When I started high school in 2007, I was often told that I was so cheerful.
It wasn't a case of me “understanding” or “discovering” it, but I said it. In fact, there was no end to people blatantly exclaiming who I was.
Sometimes it was older school-age boys who saw a lonely boy among the girls and threw stones at me. Other times it was friends who walked home with me and said I was practically “waving at them from my immediate surroundings.”
Even from friends, none of the guesses or assumptions encouraged me to go down this route – not because I wasn't gay, but because I didn't want to prove to them that they were right.
In honor of National Coming Out Day, I'm here to announce that trying to guess someone's sexuality isn't as “flex” as you think.
No, not only you know. And no, you don't have a gaydar.
However, everyone seems to do it.
I remember as a teenager watching Britain's Got Talent with my aunt who confidently declared that the 9-year-old contestant must be gay. She said it was because of the way he dressed and talked. Couldn't we all see this?
She was shocked by the question, but was amazed by the clear answer.
I probably deceived myself more than I expressed what I meant, but I wanted to make the argument that assuming someone's sexuality is – 99% of the time – based on stereotypes. This was certainly true for me.
If I had a pound for the number of times someone said “must be gay” about a musical theater lover, I would be very rich.
Naturally, in response, I put them back. I do that petulant child thing: “but why?” repeat until they cannot think straight. By pointing fingers, they only reinforce these stereotypes.
Even if it is done out of love, if you conflate sexuality with your interests and hobbies, you are doing society a disservice.
I remember as a teenager sharing my Broadway-filled iPod full of Evita and hairspray with friends and hearing them assume I was gay and try to calm me down by saying: “No problem if so” and “you can tell us.”
But I didn't want to come out and admit that they were right because I didn't want to believe the stereotype. Always a martyr, I didn't want to be another person in the “music-loving equals gay” column.
When someone asks me for a story, I'll have to put something together.
There was no one big moment, no universal announcement. I remember making lists of people with whom I could practice coming out, including teachers at school. Late that evening, I sent text messages to my friends, confirming their suspicions.
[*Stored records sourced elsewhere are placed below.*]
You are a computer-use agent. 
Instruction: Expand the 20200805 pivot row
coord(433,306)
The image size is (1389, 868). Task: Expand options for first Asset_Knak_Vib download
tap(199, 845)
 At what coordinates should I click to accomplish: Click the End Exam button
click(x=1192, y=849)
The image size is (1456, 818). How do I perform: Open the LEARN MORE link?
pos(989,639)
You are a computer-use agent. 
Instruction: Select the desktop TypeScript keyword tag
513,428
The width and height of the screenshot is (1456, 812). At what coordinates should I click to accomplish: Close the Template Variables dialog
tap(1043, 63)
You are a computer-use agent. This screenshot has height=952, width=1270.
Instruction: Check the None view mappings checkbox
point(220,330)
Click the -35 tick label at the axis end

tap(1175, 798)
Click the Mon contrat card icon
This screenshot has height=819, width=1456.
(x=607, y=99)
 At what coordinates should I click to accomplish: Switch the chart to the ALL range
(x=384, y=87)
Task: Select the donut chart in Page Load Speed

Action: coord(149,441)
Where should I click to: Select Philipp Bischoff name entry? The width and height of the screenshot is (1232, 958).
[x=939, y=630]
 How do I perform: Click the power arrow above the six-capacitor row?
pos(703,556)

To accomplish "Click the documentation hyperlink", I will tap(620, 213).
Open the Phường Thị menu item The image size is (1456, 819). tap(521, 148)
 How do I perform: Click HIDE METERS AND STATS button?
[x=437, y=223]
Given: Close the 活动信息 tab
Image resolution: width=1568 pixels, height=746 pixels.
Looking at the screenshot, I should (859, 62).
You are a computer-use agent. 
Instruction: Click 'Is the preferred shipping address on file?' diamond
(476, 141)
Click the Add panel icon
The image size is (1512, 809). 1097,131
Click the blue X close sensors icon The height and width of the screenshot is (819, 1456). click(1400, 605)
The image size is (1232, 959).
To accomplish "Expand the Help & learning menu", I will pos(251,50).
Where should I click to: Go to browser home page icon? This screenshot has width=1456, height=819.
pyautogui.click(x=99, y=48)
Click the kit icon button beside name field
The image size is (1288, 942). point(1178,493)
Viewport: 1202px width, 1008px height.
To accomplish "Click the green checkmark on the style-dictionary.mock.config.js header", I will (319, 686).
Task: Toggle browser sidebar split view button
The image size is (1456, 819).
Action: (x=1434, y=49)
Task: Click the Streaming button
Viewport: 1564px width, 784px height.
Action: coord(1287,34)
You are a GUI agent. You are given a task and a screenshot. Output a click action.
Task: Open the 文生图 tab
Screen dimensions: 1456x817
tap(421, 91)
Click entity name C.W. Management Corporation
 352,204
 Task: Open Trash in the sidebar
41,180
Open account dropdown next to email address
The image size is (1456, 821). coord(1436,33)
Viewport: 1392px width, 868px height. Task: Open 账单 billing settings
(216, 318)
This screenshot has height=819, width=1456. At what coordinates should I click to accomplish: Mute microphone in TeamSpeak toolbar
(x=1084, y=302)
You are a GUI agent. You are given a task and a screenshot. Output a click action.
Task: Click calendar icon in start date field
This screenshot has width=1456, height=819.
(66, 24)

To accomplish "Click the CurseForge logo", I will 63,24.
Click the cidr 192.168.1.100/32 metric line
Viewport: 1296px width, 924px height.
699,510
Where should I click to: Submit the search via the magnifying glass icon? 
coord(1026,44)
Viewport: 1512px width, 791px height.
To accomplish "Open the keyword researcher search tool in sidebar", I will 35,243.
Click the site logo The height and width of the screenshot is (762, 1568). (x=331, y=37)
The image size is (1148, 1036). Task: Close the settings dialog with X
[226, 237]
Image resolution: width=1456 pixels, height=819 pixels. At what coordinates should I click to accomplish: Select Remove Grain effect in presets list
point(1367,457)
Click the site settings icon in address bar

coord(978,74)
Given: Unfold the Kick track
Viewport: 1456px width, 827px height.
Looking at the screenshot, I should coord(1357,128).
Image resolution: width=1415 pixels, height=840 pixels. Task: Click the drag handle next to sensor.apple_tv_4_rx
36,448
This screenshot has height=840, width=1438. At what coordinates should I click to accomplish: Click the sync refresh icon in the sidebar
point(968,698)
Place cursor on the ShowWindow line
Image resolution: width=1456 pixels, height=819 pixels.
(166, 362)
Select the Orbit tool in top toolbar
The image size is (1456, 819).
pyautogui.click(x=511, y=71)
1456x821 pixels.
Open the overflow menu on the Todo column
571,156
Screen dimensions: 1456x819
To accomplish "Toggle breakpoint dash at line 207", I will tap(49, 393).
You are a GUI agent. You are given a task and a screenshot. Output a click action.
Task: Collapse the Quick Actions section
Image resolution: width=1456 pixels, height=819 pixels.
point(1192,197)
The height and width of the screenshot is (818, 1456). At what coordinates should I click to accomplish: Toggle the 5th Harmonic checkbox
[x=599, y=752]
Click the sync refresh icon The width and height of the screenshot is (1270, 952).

I remember the anxiety of waiting for their answers.
After years of denying accusations or ignoring questions, I decided as a teenager that if anyone asked, I would say yes.
One of my friends said this to her boyfriend without asking me, just to get it out. I knew this feeling, so let it go. The fewer times I had to do this, the better.
My most iconic leaving home moment: an awkward car ride with my dad. I just said, “I am, you know…” I didn't even say I was gay! He wasn't surprised, but he made sure I was okay and to be careful.
At 19, I was terrified of confrontation, so part of me was relieved that I didn't have to explain it to anyone. But after 10 years, a bit of regret remains.
Everyone expressing their suspicions denied my coming out. I wish I had more chances to look people in the eye and share who I am. It would be a test of trust.
Ultimately, there is a preoccupation with the presumption of human sexuality. I say “I suppose” because there's only one way you can find out – and that's if they tell you.
I can't count the number of times someone has said “oh they must be gay” and it's just a boy at school who's a bit camp and better at art than sports. Or a girl with cropped hair who has never had a boyfriend.
People seem obsessed with being proven right.
But what if you're right?
What if you sniff out someone's sexuality like a truffle pig, digging into generalizations – and they confirm it? What did you gain from this?
You don't get a medal for being the best “queer seeker.” You can't add this to your CV. You can be most proud of your knowledge of LGBTQ+ stereotypes and your shrill sense of self-worth.
In 2016, an article was published about LGBTQ+ athletes at the Rio Olympics who used the queer dating and dating app Grindr. In the process, several athletes were expelled, including several from countries where homosexuality is a punishable offense.
Trying to deduce someone's sexuality can also be dangerous.
For this year's Paris Games, Grindr was disabled from the Olympic Village to protect the identities of LGBTQ athletes.
Although guessing is not the same as taking a trip, they are cousins. Rumors, accusations, and premonitions can be taken as gospel if heard by the wrong ears.
So whether you're a keyboard warrior posting in Reddit threads about a recently divorced actor, or your friend keeps their private life – well – private, trying to “invent” someone won't do anything positive.
Instead, give people grace. Just ask your friend what they eat for lunch, like the rest of us.
Some people would prefer a utopia where coming out is not necessary. But coming out is as much about self-identification and declaration as it is about telling others.
If everyone has already guessed, there is no reinforcement. I don't understand the moment when I can trust myself and the love of others.
Everyone should be given time to free themselves from the interrogation. It is not your role to connect the dots on their behalf and insist on a label. Give them space. Ask questions in the “Guess Who” section.